I am learning Elixir and Ecto at the moment but I’m having some trouble expressing this query.
I have a Post schema and want to create an Ecto query that calculates a score for each post based on different “scorers” modules.
So far, here is what I have:
scorers = [{PostActivityScorer, 3}]
total_weight = Enum.map(scorers, fn {_, weight} -> weight end) |> Enum.sum()
total_score = fn post ->
Enum.reduce(scorers, 0, fn {scorer, weight}, current_score ->
# Each scorer.score function would return another expression,
# for example: fragment("CASE WHEN p.type = ? THEN 1 ELSE 0 END)", "some type")
^scorer.score(post) * ^weight + ^current_score
end)
end
posts_with_score_query = from(p in Post, select: {p, ^total_score.(p) / ^total_weight})
Is this possible in Ecto? I have tried with dynamic() but as far as I can tell there is no way to interpolate it inside the “select” clause.
What you’re trying is not possible. Ecto.Query is an abstraction around sql queries (native queries to the db you’re using).

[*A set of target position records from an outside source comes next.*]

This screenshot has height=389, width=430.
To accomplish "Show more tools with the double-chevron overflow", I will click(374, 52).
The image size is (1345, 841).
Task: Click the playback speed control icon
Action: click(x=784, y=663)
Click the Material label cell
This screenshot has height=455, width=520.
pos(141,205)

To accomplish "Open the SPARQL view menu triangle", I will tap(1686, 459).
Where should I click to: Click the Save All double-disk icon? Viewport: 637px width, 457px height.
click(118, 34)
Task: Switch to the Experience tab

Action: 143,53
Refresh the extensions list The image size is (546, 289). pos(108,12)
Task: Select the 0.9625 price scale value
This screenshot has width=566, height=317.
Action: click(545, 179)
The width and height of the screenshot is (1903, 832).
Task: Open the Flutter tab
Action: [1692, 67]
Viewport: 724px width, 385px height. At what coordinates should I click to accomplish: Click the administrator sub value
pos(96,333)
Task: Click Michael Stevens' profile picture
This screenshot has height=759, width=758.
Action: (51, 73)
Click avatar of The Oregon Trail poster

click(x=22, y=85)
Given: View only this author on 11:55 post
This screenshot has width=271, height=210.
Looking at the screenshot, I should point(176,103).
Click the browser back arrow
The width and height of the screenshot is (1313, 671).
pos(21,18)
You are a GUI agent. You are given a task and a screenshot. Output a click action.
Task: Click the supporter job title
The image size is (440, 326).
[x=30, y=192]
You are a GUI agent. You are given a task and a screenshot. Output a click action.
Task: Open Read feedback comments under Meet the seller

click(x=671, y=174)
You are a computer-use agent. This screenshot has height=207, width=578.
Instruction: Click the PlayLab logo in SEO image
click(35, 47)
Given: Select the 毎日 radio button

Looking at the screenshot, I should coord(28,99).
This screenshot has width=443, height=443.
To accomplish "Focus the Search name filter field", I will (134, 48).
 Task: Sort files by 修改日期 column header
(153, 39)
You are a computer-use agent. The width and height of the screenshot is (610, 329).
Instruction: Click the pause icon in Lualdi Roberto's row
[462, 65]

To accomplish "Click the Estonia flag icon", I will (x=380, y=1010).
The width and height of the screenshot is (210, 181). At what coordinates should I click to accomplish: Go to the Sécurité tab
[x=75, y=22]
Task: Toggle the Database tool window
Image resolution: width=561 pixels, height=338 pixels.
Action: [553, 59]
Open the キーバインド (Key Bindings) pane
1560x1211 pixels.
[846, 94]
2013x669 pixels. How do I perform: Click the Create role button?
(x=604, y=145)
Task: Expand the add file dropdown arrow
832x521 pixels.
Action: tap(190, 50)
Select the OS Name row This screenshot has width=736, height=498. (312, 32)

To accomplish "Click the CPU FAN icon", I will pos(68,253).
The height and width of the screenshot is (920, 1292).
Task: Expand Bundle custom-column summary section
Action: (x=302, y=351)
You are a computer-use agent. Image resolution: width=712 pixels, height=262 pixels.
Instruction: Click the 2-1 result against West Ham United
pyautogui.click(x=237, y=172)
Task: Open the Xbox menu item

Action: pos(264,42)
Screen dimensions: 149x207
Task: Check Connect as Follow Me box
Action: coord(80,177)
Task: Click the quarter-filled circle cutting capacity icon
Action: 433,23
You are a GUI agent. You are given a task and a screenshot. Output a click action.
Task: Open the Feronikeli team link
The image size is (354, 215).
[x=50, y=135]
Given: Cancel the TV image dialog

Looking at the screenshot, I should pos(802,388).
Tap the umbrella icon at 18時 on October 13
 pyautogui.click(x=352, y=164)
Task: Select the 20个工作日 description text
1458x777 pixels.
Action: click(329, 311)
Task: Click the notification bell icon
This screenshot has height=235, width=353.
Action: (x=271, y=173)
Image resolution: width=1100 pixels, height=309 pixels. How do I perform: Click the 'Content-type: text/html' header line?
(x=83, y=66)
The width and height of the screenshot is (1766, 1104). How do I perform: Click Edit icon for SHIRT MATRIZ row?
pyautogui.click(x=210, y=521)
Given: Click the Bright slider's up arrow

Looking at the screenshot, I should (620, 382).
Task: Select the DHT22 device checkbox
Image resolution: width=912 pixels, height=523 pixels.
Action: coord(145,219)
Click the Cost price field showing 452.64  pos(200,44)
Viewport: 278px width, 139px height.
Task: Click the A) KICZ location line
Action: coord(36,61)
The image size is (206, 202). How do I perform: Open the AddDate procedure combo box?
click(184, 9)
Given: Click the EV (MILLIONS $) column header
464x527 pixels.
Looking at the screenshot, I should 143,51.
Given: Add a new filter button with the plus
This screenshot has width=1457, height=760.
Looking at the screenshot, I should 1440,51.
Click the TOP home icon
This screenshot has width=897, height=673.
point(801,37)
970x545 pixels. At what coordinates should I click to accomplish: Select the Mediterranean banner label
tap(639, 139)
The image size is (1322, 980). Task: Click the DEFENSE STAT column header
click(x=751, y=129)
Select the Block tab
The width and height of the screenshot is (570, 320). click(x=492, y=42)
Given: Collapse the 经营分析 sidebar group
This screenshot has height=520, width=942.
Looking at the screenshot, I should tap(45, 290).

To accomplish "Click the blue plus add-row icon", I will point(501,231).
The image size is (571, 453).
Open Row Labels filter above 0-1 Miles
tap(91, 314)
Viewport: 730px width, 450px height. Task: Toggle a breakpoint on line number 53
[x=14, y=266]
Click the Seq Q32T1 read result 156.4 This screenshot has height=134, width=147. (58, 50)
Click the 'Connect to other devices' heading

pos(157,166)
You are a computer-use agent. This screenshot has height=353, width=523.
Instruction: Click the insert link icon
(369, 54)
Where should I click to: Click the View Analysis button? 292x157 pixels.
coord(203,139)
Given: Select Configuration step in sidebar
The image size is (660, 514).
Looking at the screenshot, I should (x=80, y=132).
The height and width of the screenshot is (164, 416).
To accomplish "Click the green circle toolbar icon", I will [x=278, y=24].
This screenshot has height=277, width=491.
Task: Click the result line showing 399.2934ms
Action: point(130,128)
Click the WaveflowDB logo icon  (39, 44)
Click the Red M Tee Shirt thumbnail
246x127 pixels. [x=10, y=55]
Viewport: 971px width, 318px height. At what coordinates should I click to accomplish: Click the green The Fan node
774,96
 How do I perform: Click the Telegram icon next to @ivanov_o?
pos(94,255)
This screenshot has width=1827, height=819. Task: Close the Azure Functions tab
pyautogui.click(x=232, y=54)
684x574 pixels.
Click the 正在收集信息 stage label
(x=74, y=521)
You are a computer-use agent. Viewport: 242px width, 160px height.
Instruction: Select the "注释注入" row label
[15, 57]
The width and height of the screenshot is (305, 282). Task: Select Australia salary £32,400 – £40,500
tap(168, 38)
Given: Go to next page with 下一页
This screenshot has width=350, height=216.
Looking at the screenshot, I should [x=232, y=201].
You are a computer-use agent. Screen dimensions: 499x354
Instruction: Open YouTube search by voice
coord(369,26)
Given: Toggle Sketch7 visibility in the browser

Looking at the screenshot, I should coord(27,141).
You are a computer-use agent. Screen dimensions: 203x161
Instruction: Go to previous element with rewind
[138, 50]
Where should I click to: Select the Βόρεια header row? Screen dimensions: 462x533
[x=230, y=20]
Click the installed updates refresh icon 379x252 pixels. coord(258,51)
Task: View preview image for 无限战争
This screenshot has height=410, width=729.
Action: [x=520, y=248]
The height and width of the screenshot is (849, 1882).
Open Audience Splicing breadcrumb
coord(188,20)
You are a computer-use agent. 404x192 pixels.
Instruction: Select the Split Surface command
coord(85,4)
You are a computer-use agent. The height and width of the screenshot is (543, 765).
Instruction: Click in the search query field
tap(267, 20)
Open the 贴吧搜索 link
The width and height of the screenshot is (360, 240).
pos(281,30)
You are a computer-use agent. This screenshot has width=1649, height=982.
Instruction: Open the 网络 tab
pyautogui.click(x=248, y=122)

They cannot express arbitrary elixir code. If you find a way to express the same in sql though, then they should be ways to make that work as ecto querys or even parts of one you can compose.
What I want to do is expressible in SQL, the code would generate a single SQL query. If I take a simplified example it would generate something like this:
SELECT
p.*,
(
-- This expression would come from PostActivityScorer.score()
(CASE WHEN p.inserted_at >= (NOW() - '1 month'::INTERVAL) THEN 1 ELSE 0 END) * 3 +
-- This expression would come from another scorer, like PostTagSimilarityScorer.score()
(CASE WHEN p.tags @> ARRAY['some_tag'] THEN 1 ELSE 0 END) * 1
) / 4
as score
FROM posts as p
ORDER BY score DESC;
Basically I’m looking for a way to abstract all these scoring formulas into modules that would produce the necessary SQL float expression at runtime.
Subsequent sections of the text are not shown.